TASK OBJECTIVE: Every entry that follows should be repeated exactly; drop the images.

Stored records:
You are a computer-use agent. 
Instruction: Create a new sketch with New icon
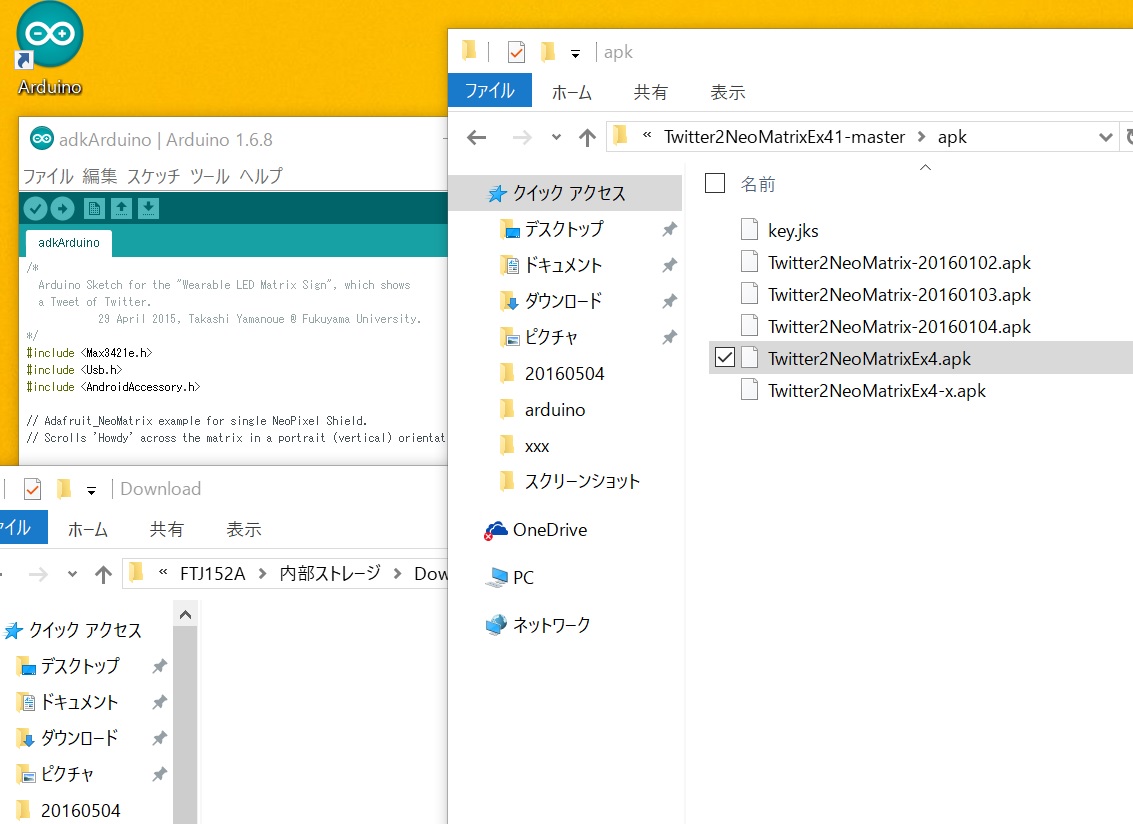click(x=94, y=208)
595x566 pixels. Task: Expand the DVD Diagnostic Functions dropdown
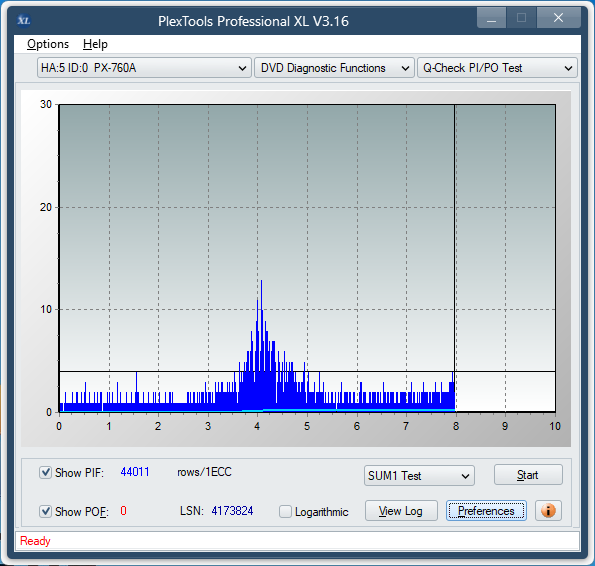click(x=334, y=68)
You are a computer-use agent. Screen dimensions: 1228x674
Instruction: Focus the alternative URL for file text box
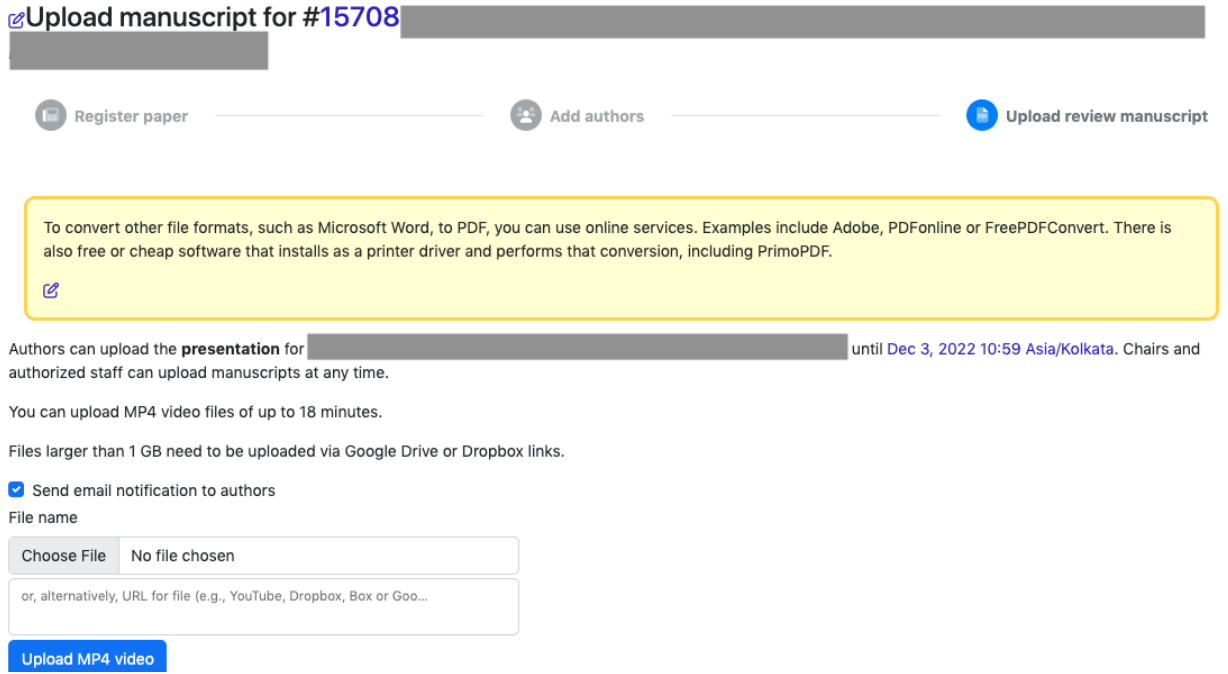point(264,606)
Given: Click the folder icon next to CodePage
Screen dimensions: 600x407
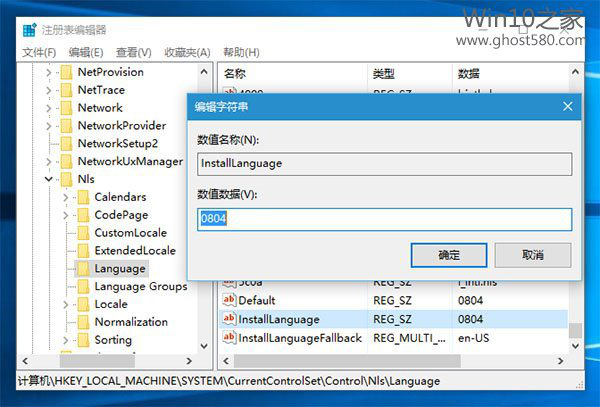Looking at the screenshot, I should click(83, 215).
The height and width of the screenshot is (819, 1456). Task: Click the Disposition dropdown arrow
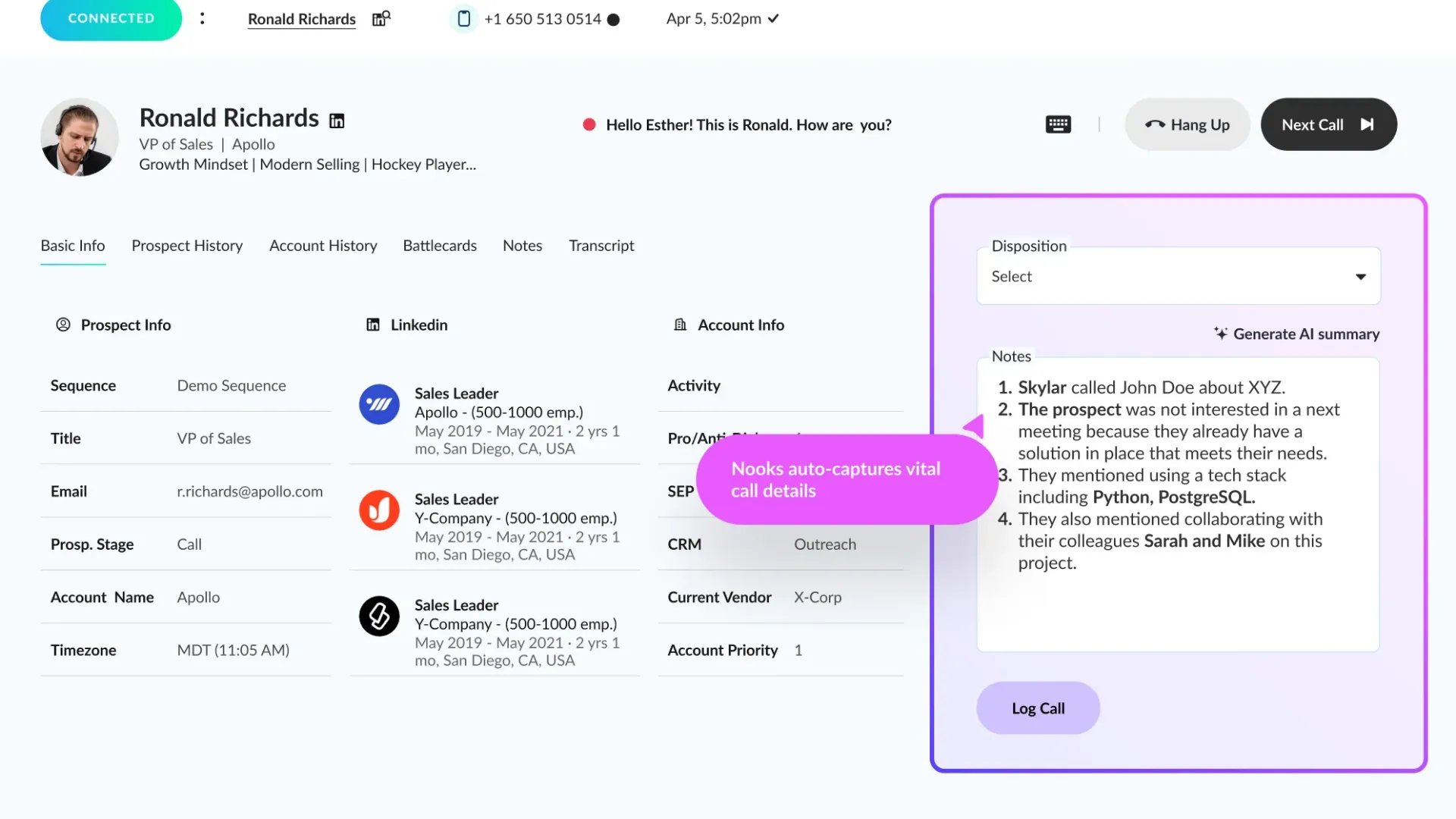click(1361, 277)
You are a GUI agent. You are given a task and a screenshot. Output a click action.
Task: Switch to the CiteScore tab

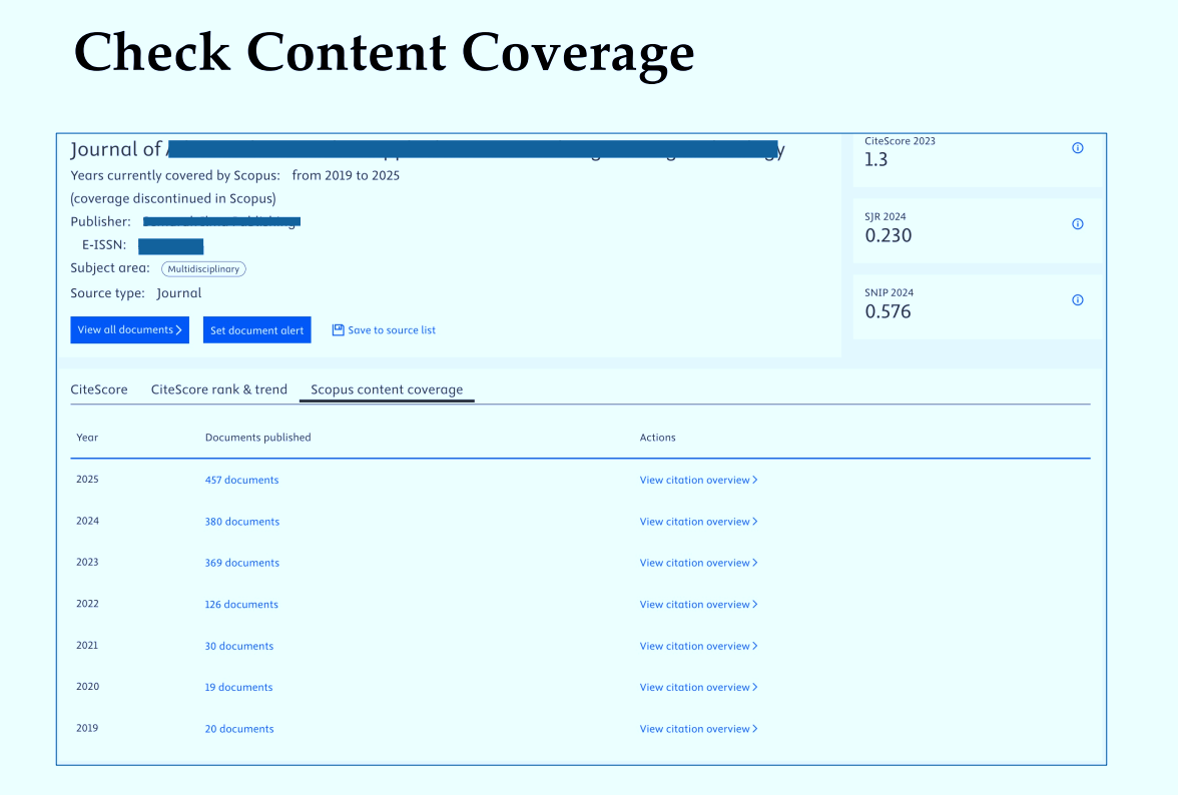tap(99, 389)
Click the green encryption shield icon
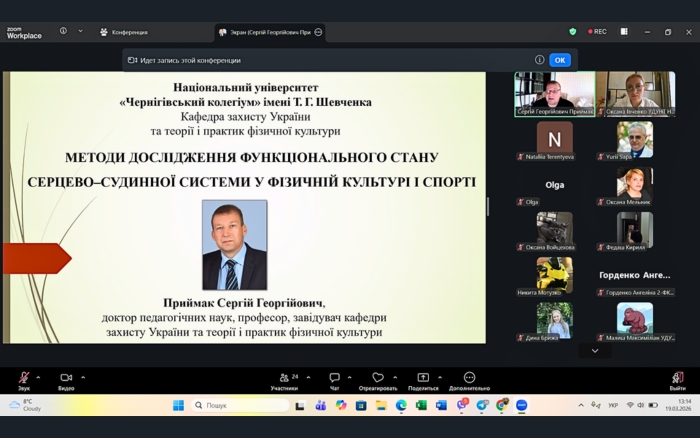 tap(573, 32)
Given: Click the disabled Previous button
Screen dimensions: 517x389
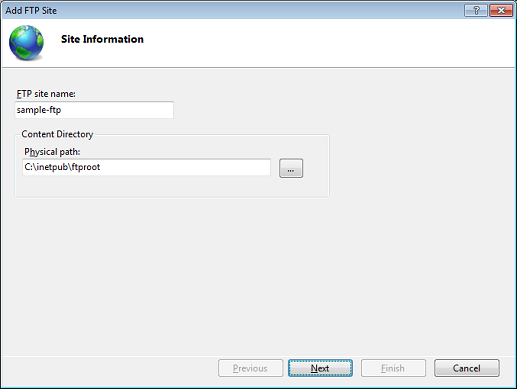Looking at the screenshot, I should [250, 368].
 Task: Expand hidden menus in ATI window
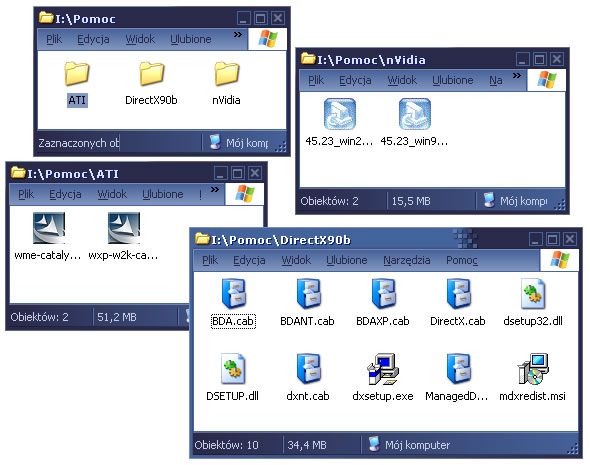tap(214, 190)
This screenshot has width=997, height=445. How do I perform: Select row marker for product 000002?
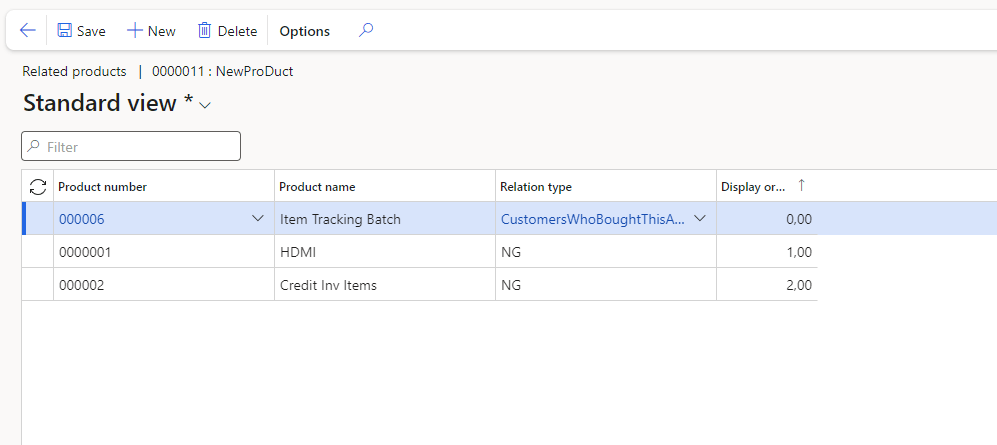38,285
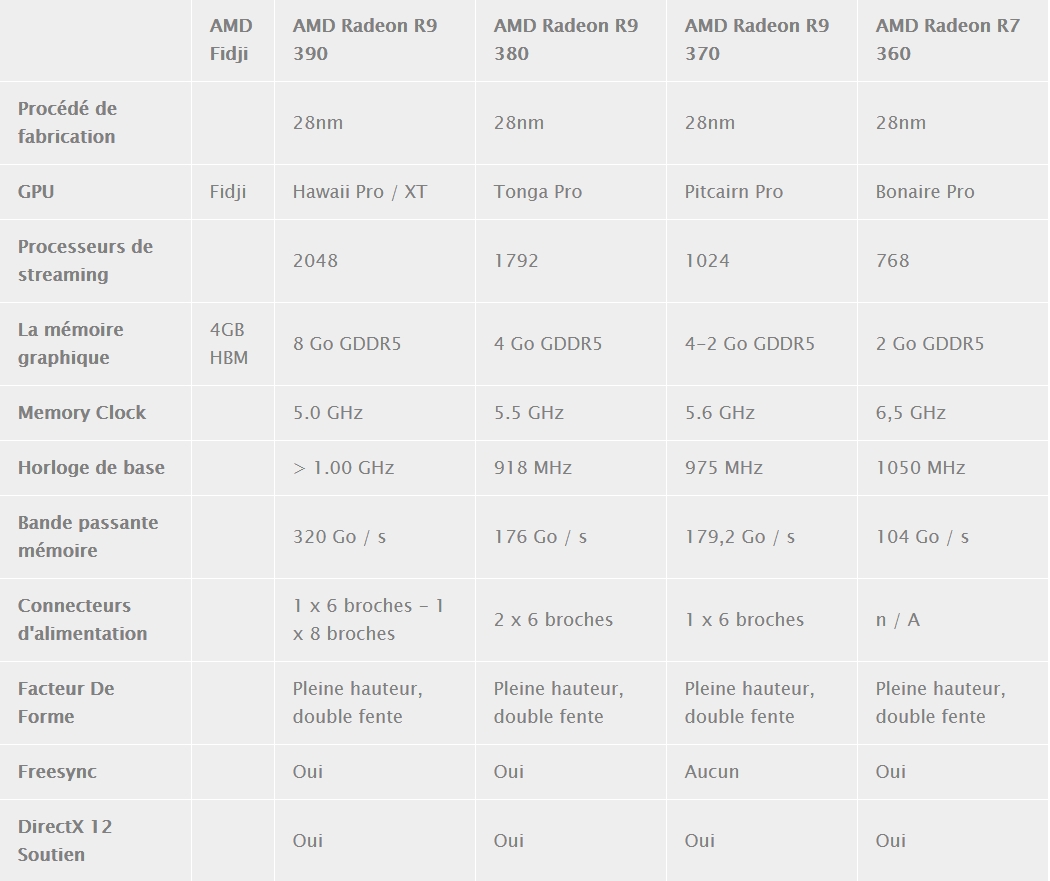Click the Memory Clock row label

[x=82, y=412]
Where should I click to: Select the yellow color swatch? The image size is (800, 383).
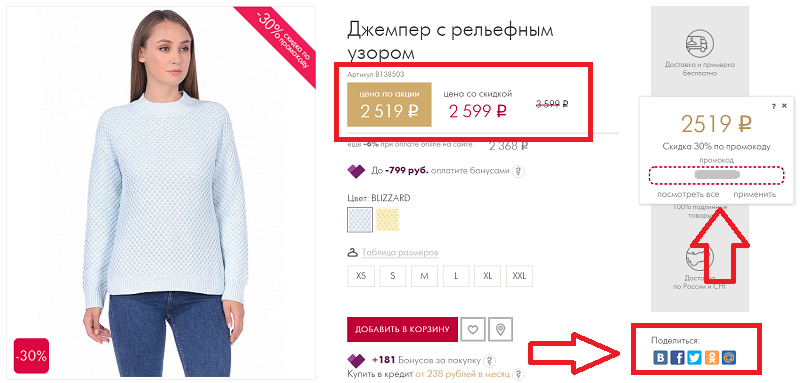click(x=388, y=220)
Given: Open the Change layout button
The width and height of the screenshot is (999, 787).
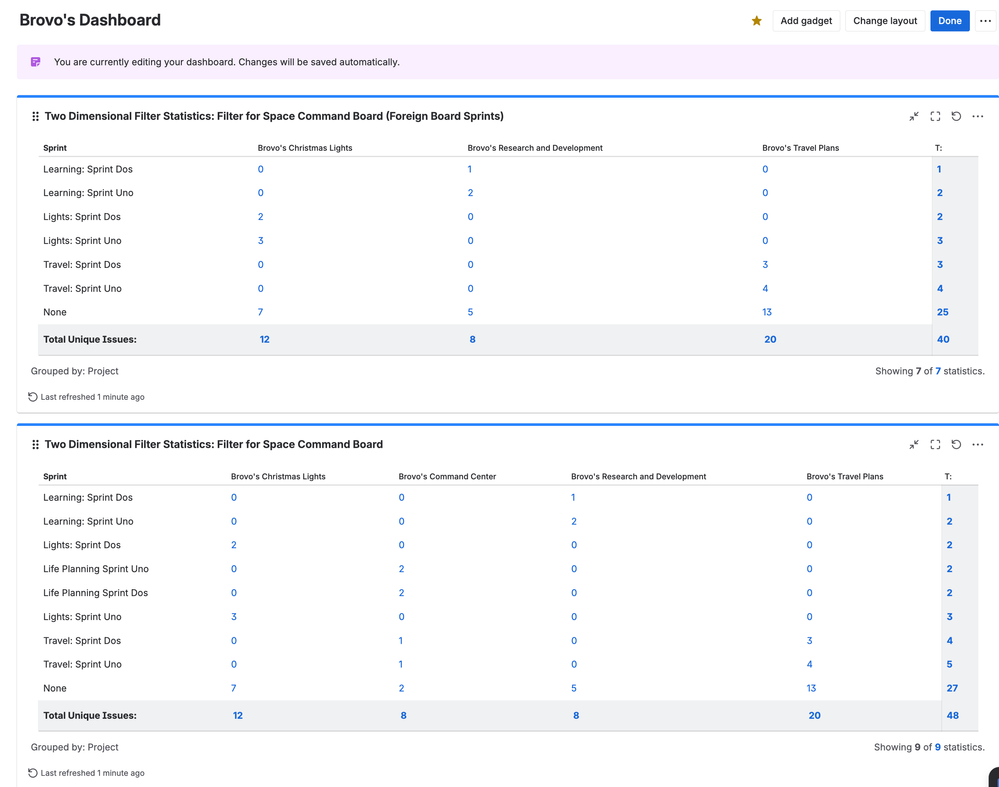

RESPONSE AREA:
You are a computer-use agent. 
Instruction: Create a new sketch with New icon
click(x=94, y=208)
595x566 pixels. Task: Expand the DVD Diagnostic Functions dropdown
click(x=334, y=68)
You are a computer-use agent. Screen dimensions: 1228x674
Instruction: Focus the alternative URL for file text box
point(264,606)
Given: Click the folder icon next to CodePage
Screen dimensions: 600x407
Looking at the screenshot, I should click(83, 215).
The height and width of the screenshot is (819, 1456). Task: Click the Disposition dropdown arrow
click(1361, 277)
You are a GUI agent. You are given a task and a screenshot. Output a click action.
Task: Switch to the CiteScore tab

tap(99, 389)
Click the green encryption shield icon
 tap(573, 32)
Given: Click the disabled Previous button
Screen dimensions: 517x389
Looking at the screenshot, I should [250, 368].
 Task: Expand hidden menus in ATI window
tap(214, 190)
This screenshot has width=997, height=445. How do I perform: Select row marker for product 000002?
38,285
Click the Memory Clock row label

[x=82, y=412]
Where should I click to: Select the yellow color swatch? The image size is (800, 383).
click(x=388, y=220)
Given: Open the Change layout button
The width and height of the screenshot is (999, 787).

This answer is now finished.